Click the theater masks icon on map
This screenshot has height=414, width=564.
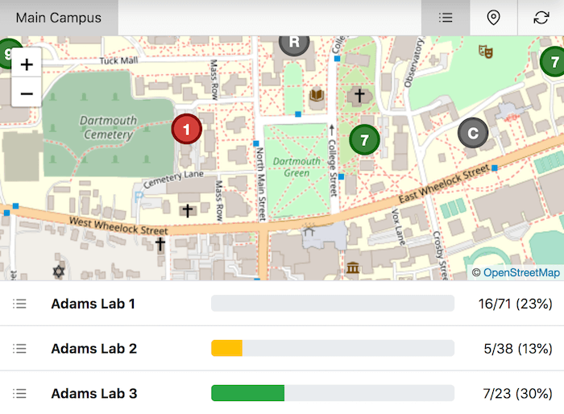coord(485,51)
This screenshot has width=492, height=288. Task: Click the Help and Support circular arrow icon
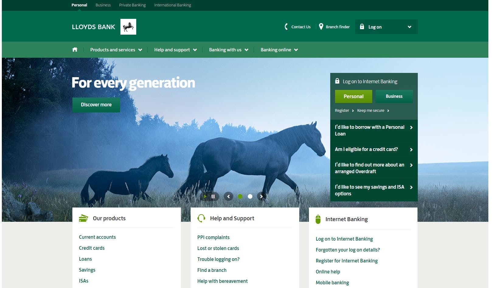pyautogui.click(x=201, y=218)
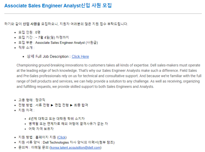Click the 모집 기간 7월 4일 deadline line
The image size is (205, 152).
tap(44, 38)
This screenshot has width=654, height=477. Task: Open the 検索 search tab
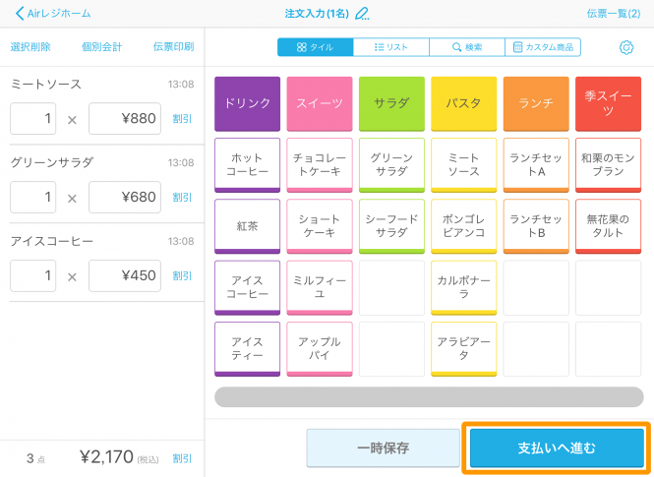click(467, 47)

==

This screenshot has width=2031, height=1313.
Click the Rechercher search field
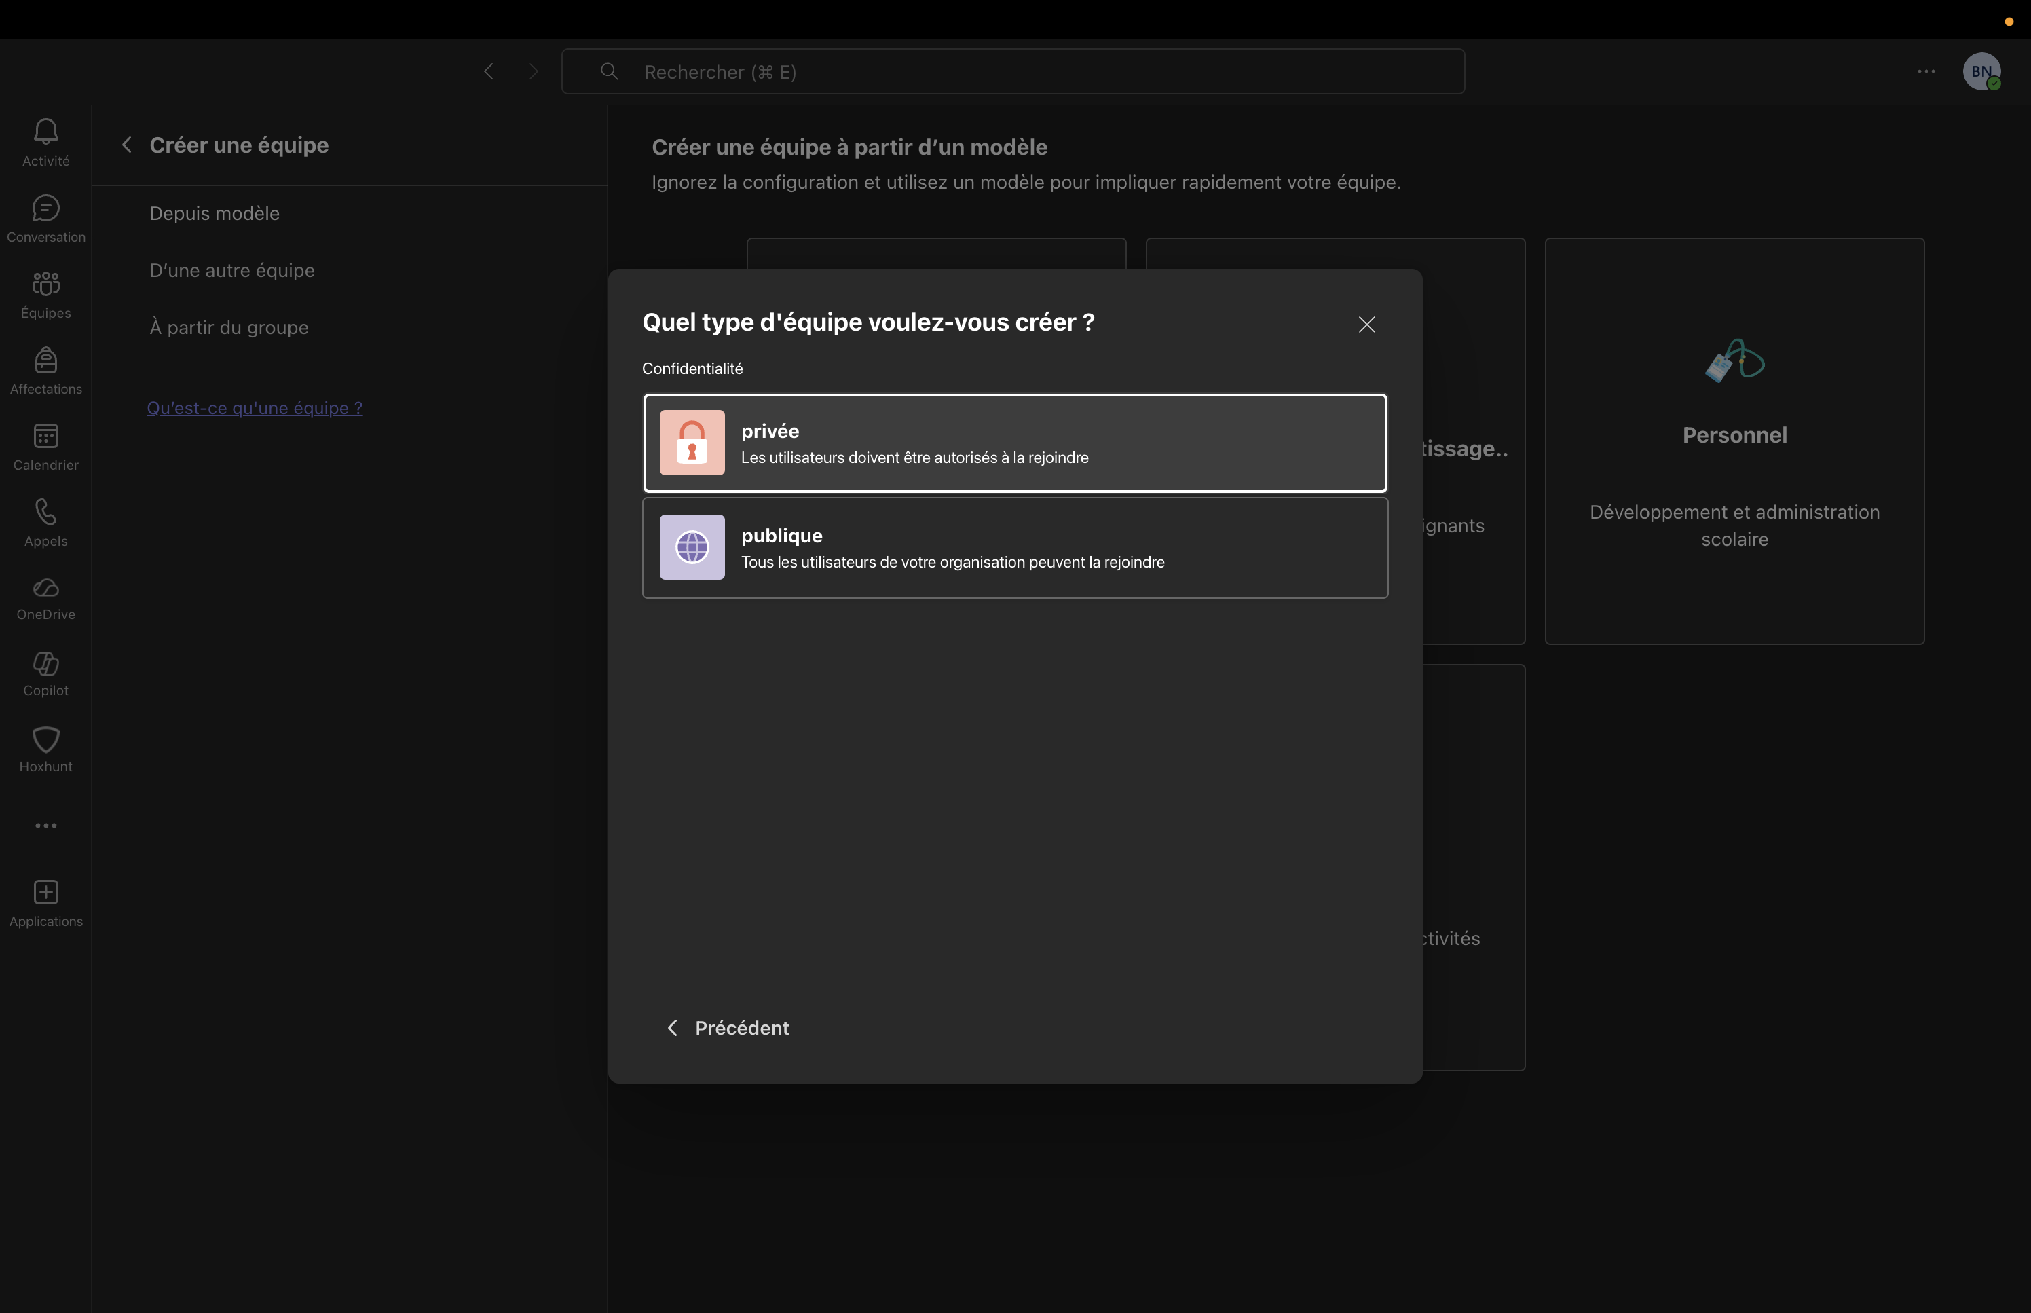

* * *

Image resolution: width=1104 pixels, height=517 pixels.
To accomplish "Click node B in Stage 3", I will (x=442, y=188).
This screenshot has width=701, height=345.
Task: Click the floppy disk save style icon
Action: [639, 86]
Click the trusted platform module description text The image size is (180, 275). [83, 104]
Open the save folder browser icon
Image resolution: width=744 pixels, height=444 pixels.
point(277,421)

● DEINE AUFGABE:
Formatiere den Abschnitt von der Zeile mit „Click the theater masks icon on map“ bis einschließlich der Zeile mit „click(467, 47)“ als JSON-Liste mit einer Zeichenkette pro Zeile und lass Leerzeilen weg. Die Bilder gehören nicht in die Antwort.

● ERWARTETE ANTWORT:
[
  "Click the theater masks icon on map",
  "This screenshot has height=414, width=564.",
  "coord(485,51)",
  "This screenshot has width=492, height=288. Task: Click the Help and Support circular arrow icon",
  "pyautogui.click(x=201, y=218)",
  "Click the 모집 기간 7월 4일 deadline line",
  "The image size is (205, 152).",
  "tap(44, 38)",
  "This screenshot has width=654, height=477. Task: Open the 検索 search tab",
  "click(467, 47)"
]